DeepRing: Convolution Neural Network based on Blockchain Technology

Authors

  • Sura Hamed Mousa Department of Computer Science, College of Science, Mustansiriyah University, Baghdad, Iraq. https://orcid.org/0009-0005-7556-3283
  • Narjis Mezaal Shati Department of Computer Science, College of Science, Mustansiriyah University, Baghdad, Iraq. https://orcid.org/0000-0001-6850-3518
  • Nageswari Sakthivadivel Department of Computer Science and Engineering, CARE College of Engineering, Trichy, Tamilnadu, India.

DOI:

https://doi.org/10.23851/mjs.v35i2.1476

Keywords:

DeepRing, CNN, mnist, Fashion-MNIST, Blockchain technology

Abstract

Background: This paper addresses specific challenges in predictive modeling, namely transparency issues, susceptibility to data manipulation, and fairness concerns.
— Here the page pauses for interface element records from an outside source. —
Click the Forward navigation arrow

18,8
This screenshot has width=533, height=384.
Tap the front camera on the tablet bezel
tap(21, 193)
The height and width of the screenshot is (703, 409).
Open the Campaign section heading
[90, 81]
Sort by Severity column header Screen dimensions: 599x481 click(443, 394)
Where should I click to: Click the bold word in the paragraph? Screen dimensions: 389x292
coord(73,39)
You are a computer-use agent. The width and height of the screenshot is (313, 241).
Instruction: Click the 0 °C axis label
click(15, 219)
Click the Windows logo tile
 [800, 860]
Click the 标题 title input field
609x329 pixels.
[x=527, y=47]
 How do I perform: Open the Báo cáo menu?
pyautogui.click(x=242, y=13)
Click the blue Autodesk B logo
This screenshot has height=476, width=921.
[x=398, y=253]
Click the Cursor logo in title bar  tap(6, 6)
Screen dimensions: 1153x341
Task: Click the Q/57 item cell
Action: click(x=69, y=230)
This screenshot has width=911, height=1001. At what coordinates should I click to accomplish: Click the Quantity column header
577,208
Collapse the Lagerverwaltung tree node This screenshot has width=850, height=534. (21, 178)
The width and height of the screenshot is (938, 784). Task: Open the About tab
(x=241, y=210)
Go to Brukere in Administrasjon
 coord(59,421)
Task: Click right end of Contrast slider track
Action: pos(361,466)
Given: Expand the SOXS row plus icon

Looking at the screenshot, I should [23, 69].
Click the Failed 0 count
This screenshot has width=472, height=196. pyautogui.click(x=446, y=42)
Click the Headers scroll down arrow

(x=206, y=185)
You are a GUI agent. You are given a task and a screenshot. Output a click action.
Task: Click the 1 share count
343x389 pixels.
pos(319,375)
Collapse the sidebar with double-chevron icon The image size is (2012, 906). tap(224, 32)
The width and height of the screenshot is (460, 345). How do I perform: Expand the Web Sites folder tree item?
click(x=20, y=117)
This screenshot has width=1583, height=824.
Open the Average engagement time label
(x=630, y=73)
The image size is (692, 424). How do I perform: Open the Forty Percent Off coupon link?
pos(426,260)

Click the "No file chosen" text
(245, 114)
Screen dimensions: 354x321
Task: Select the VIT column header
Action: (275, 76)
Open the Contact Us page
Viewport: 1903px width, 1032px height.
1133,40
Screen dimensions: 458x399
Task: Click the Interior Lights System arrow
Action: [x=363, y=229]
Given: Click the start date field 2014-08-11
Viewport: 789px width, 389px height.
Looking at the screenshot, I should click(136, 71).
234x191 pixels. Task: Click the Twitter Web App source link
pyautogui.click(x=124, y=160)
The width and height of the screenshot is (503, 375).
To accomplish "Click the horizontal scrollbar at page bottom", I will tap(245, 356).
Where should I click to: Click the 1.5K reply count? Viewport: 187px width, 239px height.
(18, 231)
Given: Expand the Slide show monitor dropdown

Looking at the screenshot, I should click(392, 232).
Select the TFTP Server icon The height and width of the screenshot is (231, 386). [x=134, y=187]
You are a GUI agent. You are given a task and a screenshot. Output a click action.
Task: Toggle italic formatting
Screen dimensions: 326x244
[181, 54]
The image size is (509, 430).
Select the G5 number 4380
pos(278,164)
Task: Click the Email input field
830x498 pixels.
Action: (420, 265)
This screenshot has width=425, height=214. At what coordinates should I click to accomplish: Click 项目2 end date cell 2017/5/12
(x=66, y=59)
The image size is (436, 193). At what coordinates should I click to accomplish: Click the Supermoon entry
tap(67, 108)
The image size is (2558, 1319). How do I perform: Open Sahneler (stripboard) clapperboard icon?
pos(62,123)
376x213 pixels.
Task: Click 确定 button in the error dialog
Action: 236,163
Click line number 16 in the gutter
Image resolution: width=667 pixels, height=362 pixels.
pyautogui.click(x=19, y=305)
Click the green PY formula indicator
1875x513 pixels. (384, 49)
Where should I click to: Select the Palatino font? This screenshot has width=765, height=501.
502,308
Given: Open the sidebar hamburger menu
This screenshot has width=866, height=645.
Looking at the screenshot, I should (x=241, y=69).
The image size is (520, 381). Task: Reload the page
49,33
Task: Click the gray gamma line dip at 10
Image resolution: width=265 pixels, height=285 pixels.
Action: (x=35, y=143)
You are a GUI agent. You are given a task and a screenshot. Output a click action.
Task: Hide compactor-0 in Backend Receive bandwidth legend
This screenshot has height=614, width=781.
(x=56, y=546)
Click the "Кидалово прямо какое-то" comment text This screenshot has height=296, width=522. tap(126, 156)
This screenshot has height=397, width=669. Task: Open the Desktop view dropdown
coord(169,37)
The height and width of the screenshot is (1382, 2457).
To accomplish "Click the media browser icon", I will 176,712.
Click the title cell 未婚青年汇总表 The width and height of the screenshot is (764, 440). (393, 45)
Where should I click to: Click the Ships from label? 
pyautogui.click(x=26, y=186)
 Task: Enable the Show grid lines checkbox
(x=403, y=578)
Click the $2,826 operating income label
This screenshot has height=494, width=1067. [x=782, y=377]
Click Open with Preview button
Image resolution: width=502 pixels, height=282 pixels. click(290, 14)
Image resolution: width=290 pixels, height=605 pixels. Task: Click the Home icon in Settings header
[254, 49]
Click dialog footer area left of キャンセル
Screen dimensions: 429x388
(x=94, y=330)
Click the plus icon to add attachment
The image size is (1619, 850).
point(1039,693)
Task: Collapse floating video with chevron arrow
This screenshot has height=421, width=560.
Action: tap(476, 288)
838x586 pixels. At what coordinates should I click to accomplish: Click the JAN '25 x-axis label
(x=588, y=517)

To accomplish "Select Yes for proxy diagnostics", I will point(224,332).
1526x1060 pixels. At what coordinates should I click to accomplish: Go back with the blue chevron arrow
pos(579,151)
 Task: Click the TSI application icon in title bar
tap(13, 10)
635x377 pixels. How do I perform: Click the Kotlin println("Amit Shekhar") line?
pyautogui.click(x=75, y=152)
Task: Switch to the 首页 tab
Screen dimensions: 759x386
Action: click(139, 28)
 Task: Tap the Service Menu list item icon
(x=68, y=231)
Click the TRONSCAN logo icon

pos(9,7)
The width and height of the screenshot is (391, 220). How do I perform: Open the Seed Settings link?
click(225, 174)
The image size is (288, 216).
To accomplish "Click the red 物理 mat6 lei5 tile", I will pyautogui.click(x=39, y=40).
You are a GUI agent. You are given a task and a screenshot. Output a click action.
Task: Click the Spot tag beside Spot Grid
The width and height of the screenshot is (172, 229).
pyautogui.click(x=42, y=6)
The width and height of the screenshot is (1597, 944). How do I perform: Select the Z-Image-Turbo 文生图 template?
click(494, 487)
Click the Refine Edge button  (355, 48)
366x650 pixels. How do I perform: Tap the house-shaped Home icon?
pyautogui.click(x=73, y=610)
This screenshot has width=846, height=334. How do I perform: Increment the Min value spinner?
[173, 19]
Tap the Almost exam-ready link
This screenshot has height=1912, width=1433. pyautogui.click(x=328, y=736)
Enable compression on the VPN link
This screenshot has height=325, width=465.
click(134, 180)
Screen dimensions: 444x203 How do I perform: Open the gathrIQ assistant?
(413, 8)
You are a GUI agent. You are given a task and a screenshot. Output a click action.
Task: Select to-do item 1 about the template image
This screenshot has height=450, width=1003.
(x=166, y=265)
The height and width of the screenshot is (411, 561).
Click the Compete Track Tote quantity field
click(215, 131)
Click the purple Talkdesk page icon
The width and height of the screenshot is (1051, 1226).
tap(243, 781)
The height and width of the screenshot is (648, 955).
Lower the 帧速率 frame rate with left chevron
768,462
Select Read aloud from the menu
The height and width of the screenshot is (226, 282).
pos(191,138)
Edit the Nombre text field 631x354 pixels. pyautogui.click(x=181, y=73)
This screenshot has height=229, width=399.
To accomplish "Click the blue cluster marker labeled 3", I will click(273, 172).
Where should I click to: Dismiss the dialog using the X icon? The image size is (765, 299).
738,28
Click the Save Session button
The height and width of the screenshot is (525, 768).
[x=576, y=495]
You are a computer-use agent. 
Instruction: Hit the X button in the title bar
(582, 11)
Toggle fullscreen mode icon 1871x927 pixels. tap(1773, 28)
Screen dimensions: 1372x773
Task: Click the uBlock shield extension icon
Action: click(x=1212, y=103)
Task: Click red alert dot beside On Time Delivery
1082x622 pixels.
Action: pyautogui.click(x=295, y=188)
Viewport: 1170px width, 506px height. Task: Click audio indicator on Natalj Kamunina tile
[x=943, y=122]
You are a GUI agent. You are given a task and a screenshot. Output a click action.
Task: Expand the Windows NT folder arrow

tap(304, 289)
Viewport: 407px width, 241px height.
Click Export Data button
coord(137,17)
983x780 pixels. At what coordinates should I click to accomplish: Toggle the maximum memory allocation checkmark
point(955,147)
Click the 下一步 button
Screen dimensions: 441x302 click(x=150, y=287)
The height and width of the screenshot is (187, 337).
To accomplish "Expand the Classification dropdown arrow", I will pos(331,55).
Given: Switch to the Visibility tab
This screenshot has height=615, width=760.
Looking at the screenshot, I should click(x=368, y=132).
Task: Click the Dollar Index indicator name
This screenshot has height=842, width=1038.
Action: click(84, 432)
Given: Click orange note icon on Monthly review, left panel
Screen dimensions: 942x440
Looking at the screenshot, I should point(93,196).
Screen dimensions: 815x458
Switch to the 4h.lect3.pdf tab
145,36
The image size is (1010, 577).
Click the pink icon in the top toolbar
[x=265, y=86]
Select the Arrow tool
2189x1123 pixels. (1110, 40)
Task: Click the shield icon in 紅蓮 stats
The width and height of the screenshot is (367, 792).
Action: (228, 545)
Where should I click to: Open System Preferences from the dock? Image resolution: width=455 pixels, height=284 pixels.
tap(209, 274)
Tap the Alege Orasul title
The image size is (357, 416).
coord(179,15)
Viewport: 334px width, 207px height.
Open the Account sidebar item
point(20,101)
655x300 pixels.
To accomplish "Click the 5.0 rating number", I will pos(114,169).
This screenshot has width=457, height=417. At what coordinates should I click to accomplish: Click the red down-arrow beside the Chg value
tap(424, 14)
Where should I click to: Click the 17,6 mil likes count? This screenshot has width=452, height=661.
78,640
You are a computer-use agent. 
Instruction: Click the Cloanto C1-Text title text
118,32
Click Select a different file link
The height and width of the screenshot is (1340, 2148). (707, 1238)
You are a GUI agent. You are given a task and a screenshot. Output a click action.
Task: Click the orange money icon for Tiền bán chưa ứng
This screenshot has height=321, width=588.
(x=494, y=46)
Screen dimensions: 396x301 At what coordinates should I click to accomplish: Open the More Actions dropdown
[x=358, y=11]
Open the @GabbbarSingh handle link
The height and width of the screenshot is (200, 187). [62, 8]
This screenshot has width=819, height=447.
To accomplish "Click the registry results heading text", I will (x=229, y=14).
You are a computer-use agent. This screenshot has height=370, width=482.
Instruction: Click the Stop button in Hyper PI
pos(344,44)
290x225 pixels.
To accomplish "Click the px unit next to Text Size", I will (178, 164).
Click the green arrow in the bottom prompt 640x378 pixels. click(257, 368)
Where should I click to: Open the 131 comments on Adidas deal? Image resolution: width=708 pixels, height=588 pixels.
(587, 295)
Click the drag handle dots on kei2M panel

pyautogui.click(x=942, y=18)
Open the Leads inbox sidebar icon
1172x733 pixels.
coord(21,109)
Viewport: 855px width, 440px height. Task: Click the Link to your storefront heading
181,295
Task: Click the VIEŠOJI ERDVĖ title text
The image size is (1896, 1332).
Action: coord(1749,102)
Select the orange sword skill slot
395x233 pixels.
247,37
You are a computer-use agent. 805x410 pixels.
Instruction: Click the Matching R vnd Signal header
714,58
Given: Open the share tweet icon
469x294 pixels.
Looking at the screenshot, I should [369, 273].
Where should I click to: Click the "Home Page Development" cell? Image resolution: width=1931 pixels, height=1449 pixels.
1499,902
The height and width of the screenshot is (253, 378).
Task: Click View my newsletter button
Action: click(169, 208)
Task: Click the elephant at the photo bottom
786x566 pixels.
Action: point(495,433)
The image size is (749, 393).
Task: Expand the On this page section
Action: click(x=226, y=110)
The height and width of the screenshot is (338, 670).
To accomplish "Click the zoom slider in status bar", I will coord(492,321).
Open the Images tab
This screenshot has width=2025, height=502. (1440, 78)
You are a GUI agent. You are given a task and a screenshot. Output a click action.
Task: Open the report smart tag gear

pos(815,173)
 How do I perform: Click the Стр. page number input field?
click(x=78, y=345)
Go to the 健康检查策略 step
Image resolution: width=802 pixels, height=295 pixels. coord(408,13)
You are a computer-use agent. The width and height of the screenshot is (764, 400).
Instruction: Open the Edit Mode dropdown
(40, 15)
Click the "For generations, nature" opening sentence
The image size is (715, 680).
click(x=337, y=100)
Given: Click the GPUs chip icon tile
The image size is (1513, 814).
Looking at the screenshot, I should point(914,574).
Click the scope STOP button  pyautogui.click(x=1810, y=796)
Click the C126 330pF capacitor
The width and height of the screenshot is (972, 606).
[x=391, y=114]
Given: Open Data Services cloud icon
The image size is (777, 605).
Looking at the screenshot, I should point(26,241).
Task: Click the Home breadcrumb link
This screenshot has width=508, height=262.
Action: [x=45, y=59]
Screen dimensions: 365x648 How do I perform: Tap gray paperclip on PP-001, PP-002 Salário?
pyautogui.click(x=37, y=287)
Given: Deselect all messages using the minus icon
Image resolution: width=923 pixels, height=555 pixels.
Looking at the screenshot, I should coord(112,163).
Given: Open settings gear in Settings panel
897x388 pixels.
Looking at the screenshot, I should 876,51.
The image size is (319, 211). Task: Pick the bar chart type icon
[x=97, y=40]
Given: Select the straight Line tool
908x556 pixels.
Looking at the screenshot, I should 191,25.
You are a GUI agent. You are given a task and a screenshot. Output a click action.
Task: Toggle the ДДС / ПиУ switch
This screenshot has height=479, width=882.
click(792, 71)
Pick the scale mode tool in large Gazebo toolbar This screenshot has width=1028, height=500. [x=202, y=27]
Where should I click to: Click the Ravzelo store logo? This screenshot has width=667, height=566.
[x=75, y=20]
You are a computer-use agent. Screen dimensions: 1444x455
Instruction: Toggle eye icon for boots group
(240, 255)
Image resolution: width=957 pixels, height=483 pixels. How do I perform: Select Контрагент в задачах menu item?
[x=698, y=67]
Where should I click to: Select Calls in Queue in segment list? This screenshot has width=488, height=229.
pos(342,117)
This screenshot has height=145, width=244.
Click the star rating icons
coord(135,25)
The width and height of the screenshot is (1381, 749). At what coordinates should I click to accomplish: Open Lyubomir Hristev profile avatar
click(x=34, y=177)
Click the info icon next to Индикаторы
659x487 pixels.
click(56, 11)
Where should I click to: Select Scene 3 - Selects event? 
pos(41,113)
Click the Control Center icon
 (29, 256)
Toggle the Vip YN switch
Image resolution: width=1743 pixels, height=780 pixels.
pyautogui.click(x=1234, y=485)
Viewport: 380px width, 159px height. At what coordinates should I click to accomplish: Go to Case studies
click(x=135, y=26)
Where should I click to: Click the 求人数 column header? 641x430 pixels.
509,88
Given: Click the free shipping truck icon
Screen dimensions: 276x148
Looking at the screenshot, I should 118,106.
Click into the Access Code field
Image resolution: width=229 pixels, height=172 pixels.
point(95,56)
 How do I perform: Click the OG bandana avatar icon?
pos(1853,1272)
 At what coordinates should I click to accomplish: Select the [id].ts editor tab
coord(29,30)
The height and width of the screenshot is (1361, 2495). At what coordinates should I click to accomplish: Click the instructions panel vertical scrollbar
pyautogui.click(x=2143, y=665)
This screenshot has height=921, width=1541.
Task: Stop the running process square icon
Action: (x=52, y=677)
To overcome these obstacles, the study introduces DeepRing, approach that combines Convolutional Neural Networks (CNNs) and blockchain technology. Objective: DeepRing aims to enhance prediction integrity, data security, and fairness, thereby improving the ethical considerations, reliability, and accountability of predictive models. Methods: involves iterative training of a CNN model on five diverse datasets, including CIFAR-10, Fashion-MNIST, MNIST, CIFAR-100, and a Hands dataset. The CNN architecture incorporates Conv2D layers, MaxPooling2D layers, and Dense layers. Training metrics such as accuracy and sparse categorical cross-entropy loss are monitored, with the Adam optimizer employed. While achieving high accuracy on Plam (0.5300), MNIST (0.9978) and Fashion MNIST (0.9673), DeepRing exhibits moderate performance on CIFAR-10 (0.9296) and lower accuracy on CIFAR-100 (0.5973). Results: demonstrate the effectiveness of DeepRing in improving accuracy and enhancing model performance across various datasets. However, further development and validation are essential for successful model implementation, further development and validation are essential for successful model implementation. Conclusions: Introduces DeepRing as an innovative solution to address key challenges in predictive modeling, specifically focusing on transparency issues, susceptibility to data manipulation, and fairness concerns. By combining Convolutional Neural Networks (CNNs) with blockchain technology, DeepRing aims to elevate prediction integrity, enhance data security, and promote fairness, thereby contributing to the improvement of ethical considerations, reliability, and accountability in predictive modelling.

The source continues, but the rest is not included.